I wouldn't recommend such an extreme action. Instead, here's a basic robots.txt file that will make sure you aren't hiding anything important:
For a WordPress site:
For most other sites:
For WordPress sites, we used to have a laundry list of things we blocked from the crawlers. Now, we typically only disallow the admin folder. This prevents any bots from trying to enter into the folder (which they shouldn't be able to do anyway). For most other sites, you won't need to disallow anything.
It's debatable whether you need to include your XML sitemap in the robots file. You should be submitting it directly to Google and Bing through Webmaster Tools. Still, it's generally best practice to include this information in your robots.txt file in order to improve crawling and indexing.

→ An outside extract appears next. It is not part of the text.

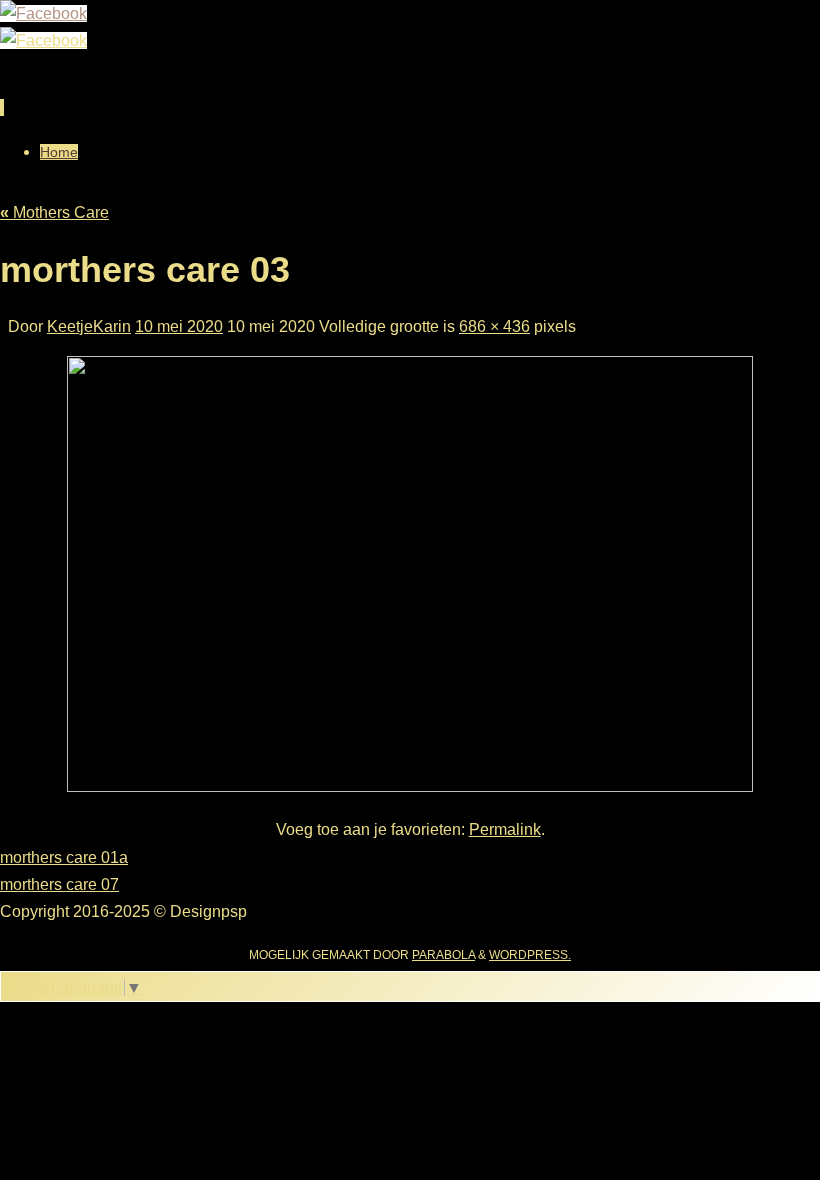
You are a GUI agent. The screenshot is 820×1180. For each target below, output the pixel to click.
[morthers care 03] (410, 786)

If there are individual pages you want to exclude from the index, you shouldn't do that through robots.txt. If you have an entire directory you don't want the search engines to crawl, then it is only okay to disallow it in your robots file if there are no required JS or CSS files in that folder.
If you're not sure what should be blocked or unblocked from the search engines, err on the side of caution. In this case, caution doesn't mean trying to protect yourself against the big bad search engines. It's better to let them crawl more than to prevent them from crawling something they need to evaluate your site. You can also have Google fetch your site in order to identify what necessary resources are being blocked.
Can I give Google access to all my CSS and JS files at once?
Shortly after sending out the first wave of messages regarding the blocked CSS and JS, Google's Gary Illyes suggested that the best solution was specifically to tell the search engines to crawl your CSS and JS files by doing this:
However, this solution doesn't actually work if you have disallowed any of the folders that contain these files. For example, if you disallow /wp-includes/ and you have several important JS and CSS files in that directory, then Googlebot still isn't going to get to them. The crawlers will obey the command to stay out of those folders before they'll obey the command to look at those specific files. If you want the crawlers to see your CSS and JS (which you should), then you can't settle for this method.
Also, it's important to note that the robots file provides recommendations to crawlers. Google doesn't have to follow these rules. More often than not, it will. If you tell it to stay out of a folder, it will. If you order it to do something else, it may listen (depending, of course, on what that order is).
No matter what you decide to include in your robots.txt file, the important thing is that you don't restrict the search engines from being able to see those JS and CSS files. You may think you are saving crawls or protecting your site, but in reality you are just hurting yourself.